Chiang Mai (Mizzima) – There is “no evidence on the ground that the [Myitsone] dam project has indeed been suspended,” the Kachin Development Networking Group (KDNG) said in a statement released on Friday.

“Despite the announcement from Burma’s president, there has been no confirmation from the project manager, China Power Investment Corporation (CPI),” said the press statement.

Hka Ka Bo Mining Co. Ltd. and the government’s No (2) Mining Ministry have a joint venture to mine for gold. Photo: KDNG

The KDNG said that until the CPI confirms the announcement of the suspension of the Myitsone Dam project and six other planned hydropower projects, the projects could “go ahead at any time.”

They statement followed President Thein Sein’s announcement of the suspension of construction on the Myitsone Dam Project at the confluence of the Irrawaddy, River. Villagers, who have been removed from the area, are still “living in a state of uncertainty and fear,” the statement said.

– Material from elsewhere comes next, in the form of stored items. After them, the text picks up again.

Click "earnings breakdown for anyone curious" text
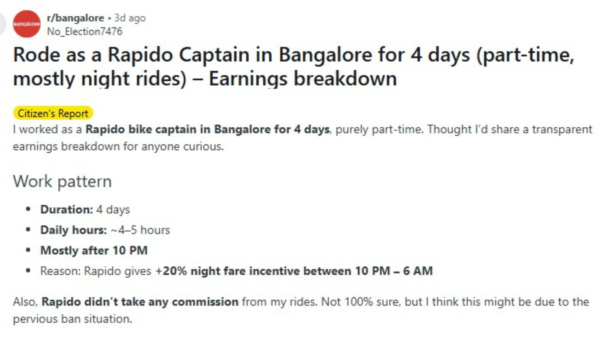 (118, 147)
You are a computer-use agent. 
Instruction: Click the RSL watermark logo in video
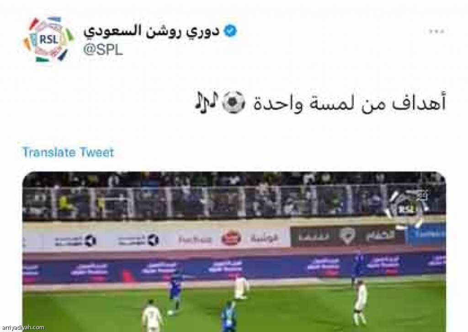pos(407,209)
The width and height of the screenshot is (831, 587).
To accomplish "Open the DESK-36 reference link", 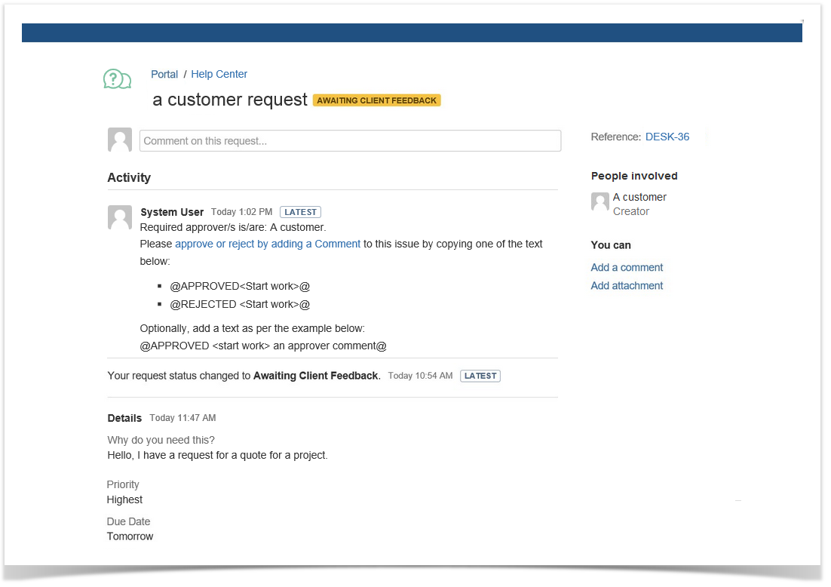I will coord(667,137).
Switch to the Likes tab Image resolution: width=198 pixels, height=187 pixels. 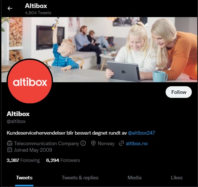[x=177, y=178]
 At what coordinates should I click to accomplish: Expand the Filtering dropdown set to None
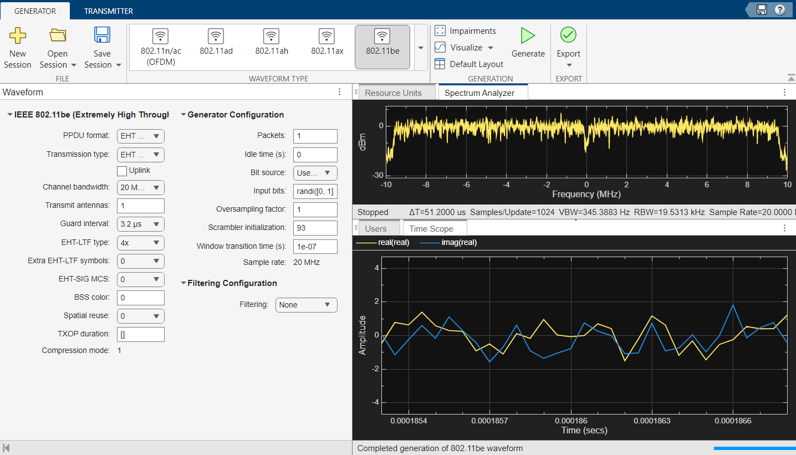(x=306, y=305)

According to the KDNG, villagers who have been forced to move from the construction areas and are living in relocation camps have reported that they have seen workers continuing to operate at the site. There are two relocation camps where about 1,000 people are situated, Ah Nan, a KDNG spokesperson, told Mizzima.

On other environmental issues, destructive mining activities still continue in the area, the KDNG reported. “Gold mining and logging that are also destroying the Myitsone and the Irrawaddy rivers are actively going on at the Myitsone and upstream of Myitsone. If the dams are really stopped, all these destructive activities should stop immediately,” a villager at the dam site told KDNG.

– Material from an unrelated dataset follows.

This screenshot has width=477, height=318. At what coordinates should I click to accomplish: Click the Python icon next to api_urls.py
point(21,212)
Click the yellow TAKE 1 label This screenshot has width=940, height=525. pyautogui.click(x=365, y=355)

Land confiscation and forced eviction for construction projects is rife in Burma. Ah Nan told Mizzima on Monday that KDNG had obtained a letter written on October 5 that had been sent to villagers living around the gold mining site, ordering them to vacate the area by October 10.

The letter, sent by Nyein Tun Kyaw, a government official in Myitkyina Township, that all persons except personnel from the Hka Ka Bo Mining Co. Ltd in Tan Pha Ye village had to leave. It said that any mining performed by persons other than from the Hka Ka Bo company was illegal, and “violators will be punished in accordance with existing laws." The KDNG said that traditional gold mining has taken place in the area for years.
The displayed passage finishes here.